La demanderesse invoque, à l'appui de son pourvoi, le moyen unique de cassation annexé au présent arrêt.
Le dossier a été communiqué au procureur général.
Sur le rapport de M. de Leiris, conseiller référendaire, les observations de la SCP Gadiou et Chevallier, avocat de la société Carax, de la SCP Sevaux et Mathonnet, avocat de Mme T..., et l'avis de M. Girard, avocat général, après débats en l'audience publique du 22 janvier 2020 où étaient présents M. Pireyre, président, M. de Leiris, conseiller référendaire rapporteur, Mme Martinel, conseiller doyen, et Mme Thomas, greffier de chambre.
la deuxième chambre civile de la Cour de cassation, composée des président et conseillers précités, après en avoir délibéré conformément à la loi, a rendu le présent arrêt ;
Faits et procédure
1. Selon l'arrêt attaqué (Paris, 19 septembre 2018), la société Carax a relevé appel du jugement d'un conseil de prud'hommes rendu dans une affaire l'opposant à Mme T..., a remis au greffe ses conclusions le 30 juin 2017 et les a notifiées concomitamment à M. S..., qui était l'avocat de Mme T... devant le conseil de prud'hommes.
2. Mme T... a constitué M. S..., le 30 août 2017, puis soulevé un incident de caducité devant le conseiller de la mise en état. La société Carax a déféré à la cour d'appel l'ordonnance de ce conseiller constatant la caducité de sa déclaration d'appel.
Examen du moyen
Sur le moyen unique, pris en sa première branche, ci-après annexé
3. En application de l'article 1014, alinéa 2, du code de procédure civile, il n'y a pas lieu de statuer par une décision spécialement motivée sur ce moyen qui n'est manifestement pas de nature à entraîner la cassation.

» **DONNÉES**:
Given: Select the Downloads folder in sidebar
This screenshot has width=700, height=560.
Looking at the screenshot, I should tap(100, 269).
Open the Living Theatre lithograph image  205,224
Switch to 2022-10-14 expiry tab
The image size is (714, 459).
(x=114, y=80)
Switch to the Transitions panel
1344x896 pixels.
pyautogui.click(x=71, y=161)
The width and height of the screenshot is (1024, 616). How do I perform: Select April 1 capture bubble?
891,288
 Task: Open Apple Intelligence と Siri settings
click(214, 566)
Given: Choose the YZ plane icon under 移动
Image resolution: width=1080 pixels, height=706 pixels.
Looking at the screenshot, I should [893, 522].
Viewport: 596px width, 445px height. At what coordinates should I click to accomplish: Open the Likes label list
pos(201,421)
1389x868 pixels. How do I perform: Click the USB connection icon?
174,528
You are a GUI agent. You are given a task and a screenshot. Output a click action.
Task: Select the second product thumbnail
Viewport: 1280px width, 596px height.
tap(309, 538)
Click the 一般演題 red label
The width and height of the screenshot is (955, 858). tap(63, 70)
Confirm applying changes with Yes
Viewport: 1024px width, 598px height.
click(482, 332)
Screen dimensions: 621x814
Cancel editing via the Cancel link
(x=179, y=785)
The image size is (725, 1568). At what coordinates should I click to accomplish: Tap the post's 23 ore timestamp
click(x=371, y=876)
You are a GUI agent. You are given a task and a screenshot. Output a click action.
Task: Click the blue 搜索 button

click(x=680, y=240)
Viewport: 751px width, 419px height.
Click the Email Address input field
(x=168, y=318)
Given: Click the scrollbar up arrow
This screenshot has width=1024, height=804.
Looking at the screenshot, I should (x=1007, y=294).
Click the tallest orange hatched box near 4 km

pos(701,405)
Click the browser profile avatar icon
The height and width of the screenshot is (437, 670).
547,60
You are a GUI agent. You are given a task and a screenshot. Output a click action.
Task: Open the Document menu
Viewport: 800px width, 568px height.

» **SÉRIE D'EXERCICES**:
a) D'après l'extrait, à quelle date Mme T... a-t-elle constitué M. S... ?
b) Traduisez en anglais cette phrase de l'extrait : « Le dossier a été communiqué au procureur général. »
c) Pour chaque affirmation, dites si elle concorde avec l'extrait, en citant les mots qui le montrent : (i) la société Carax a remis ses conclusions au greffe le 30 juin 2017 ; (ii) M. Pireyre était greffier de chambre ; (iii) l'arrêt attaqué a été rendu à Paris.
Les données n'ont aucun rapport avec l'extrait.

» **CORRIGÉ**:
a) Le 30 août 2017.

b) The case file was sent to the prosecutor general.

c)
(i) Oui : « a remis au greffe ses conclusions le 30 juin 2017 ».
(ii) Non : « M. Pireyre, président » et « Mme Thomas, greffier de chambre ».
(iii) Oui : « (Paris, 19 septembre 2018) ».